Ma la CIIP non esclude che il legislatore possa anche decidere di affidare al medico competente la sorveglianza sanitaria a protezione sia del lavoratore che degli utenti e della comunità dalla COVID 19, dilatando le funzioni attribuite al MC dall’art. 41 del D.Lgs. 81/08, come avvenuto per il controllo dell’assunzione di alcol e di sostanze stupefacenti e psicotrope.

Mancate vaccinazioni nei settori di stretto contatto col pubblico

E prosegue poi la Consulta sottolineando come in diversi settori lavorativi in cui il lavoratore presta la sua attività a stretto contatto con il pubblico, si porrà il problema della conferma o meno della sua idoneità e pertanto della conservazione o meno della sua mansione, e in taluni casi anche del posto di lavoro, in caso di impossibilità ad essere vaccinato o di non adesione alla vaccinazione, sempre che non sia possibile attuare altre misure di prevenzione e protezione adeguate (es. smart working).

Sebbene il ragionamento della CIIP assuma particolare rilevanza nelle strutture sanitarie e assistenziali, può essere in realtà di molto più vasta applicazione e tutte le sfaccettature possibili sono analizzabili unicamente da parte del Servizio di Prevenzione e Protezione della singola Unità Produttiva unitamente al Medico competente sulla base delle indicazioni che devono essere approntate da linee guida nazionali.

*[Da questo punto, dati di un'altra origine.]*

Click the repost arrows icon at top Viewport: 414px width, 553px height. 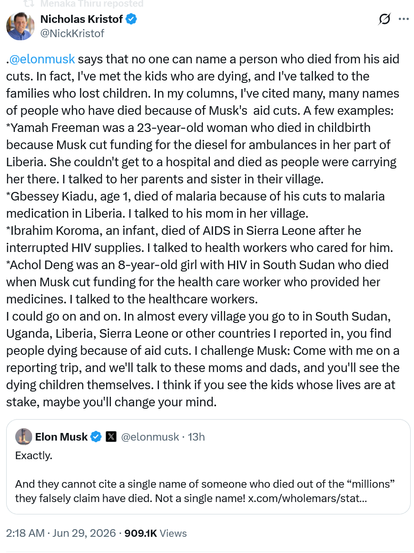click(29, 4)
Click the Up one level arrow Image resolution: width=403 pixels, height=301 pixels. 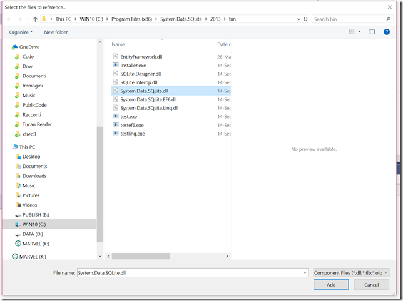click(x=35, y=19)
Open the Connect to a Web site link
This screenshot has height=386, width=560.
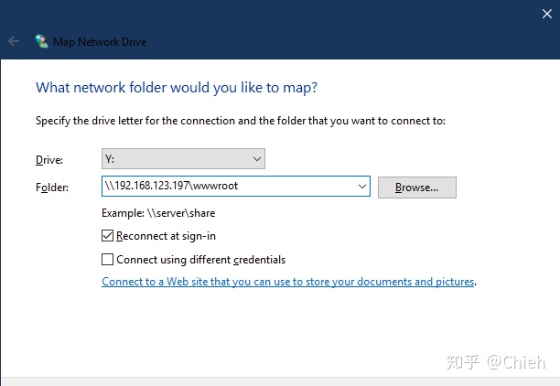[x=288, y=282]
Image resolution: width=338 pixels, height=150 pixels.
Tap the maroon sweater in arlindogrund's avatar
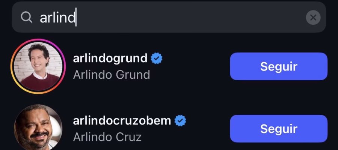coord(40,83)

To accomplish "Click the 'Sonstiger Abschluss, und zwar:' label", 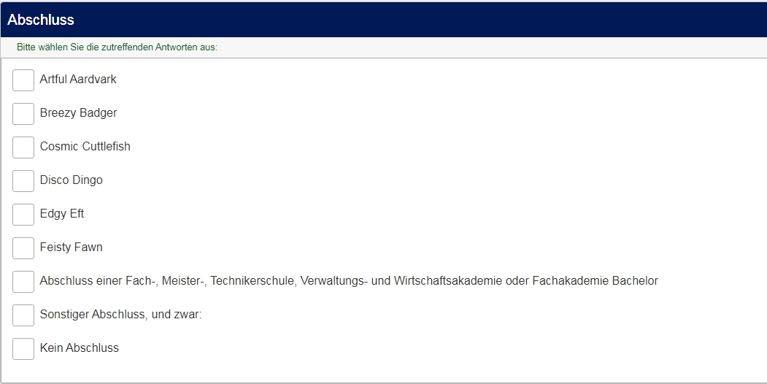I will [120, 315].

Tali indicazioni, propone la CIIP, potrebbero trovare allocazione nel Protocollo condiviso opportunamente aggiornato.

Vaccinazioni e obbligatorietà: non servono aree grigie

Secondo la CIIP occorre riportare il problema della vaccinazione nel suo alveo naturale che è quello di salute pubblica; “lasciare aree grigie genererà contenziosi e indebite responsabilità per una vaccinazione che potrebbe essere imposta da procedure dedotte da norme giuridicamente interpretabili e non da una legge di riferimento nazionale, contenziosi e indebite responsabilità che potrebbero essere anche imputate per insufficiente azione prevenzionistica nei confronti dei lavoratori”. Secondo la CIIP è indispensabile una ampia campagna di informazione specificamente rivolta al mondo del lavoro per facilitare l’organizzazione e l’adesione alla vaccinazione.

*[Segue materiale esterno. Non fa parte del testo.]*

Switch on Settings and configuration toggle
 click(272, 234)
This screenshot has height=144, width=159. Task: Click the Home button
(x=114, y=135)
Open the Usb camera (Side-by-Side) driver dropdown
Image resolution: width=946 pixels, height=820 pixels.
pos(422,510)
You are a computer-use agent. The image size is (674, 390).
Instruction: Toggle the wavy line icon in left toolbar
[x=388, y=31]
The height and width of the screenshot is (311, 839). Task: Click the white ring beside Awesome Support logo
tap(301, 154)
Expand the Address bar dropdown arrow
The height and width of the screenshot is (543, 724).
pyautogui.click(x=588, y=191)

Vaccinazioni e orientamenti della CIIP all’azione di Governo

La Consulta fornisce in chiusura alcune indicazioni per orientare l’azione governativa sul tema delle vaccinazioni:, sollecitando azioni che

  • promuovano il valore della vaccinazione (a prescindere che si tratti di COVID-19 o altro agente infettivo) in particolare per chi opera in ambito sanitario anche e soprattutto a tutela dei pazienti, degli operatori sanitari e delle loro famiglie;
  • valutino, sulla base degli studi in corso sull’efficacia dei diversi vaccini nella protezione non solo dalla malattia ma anche dalla possibilità di infettare gli altri, l’obbligatorietà della vaccinazione quantomeno per il personale sanitario;
  • aggiornino o raccordino le disposizioni emergenziali con quelle legislative in vigore (in particolare il D.Lgs. 81/08 smi) ed in particolare il Titolo X alla luce dell’esperienza di un anno di emergenza pandemica;
  • rafforzino il sistema prevenzionistico – che si è rivelato fortemente deficitario – del comparto sanitario pubblico e aziendale (Dipartimenti di Prevenzione e Servizi di Prevenzione e Protezione aziendali, Medici Competenti, ecc.).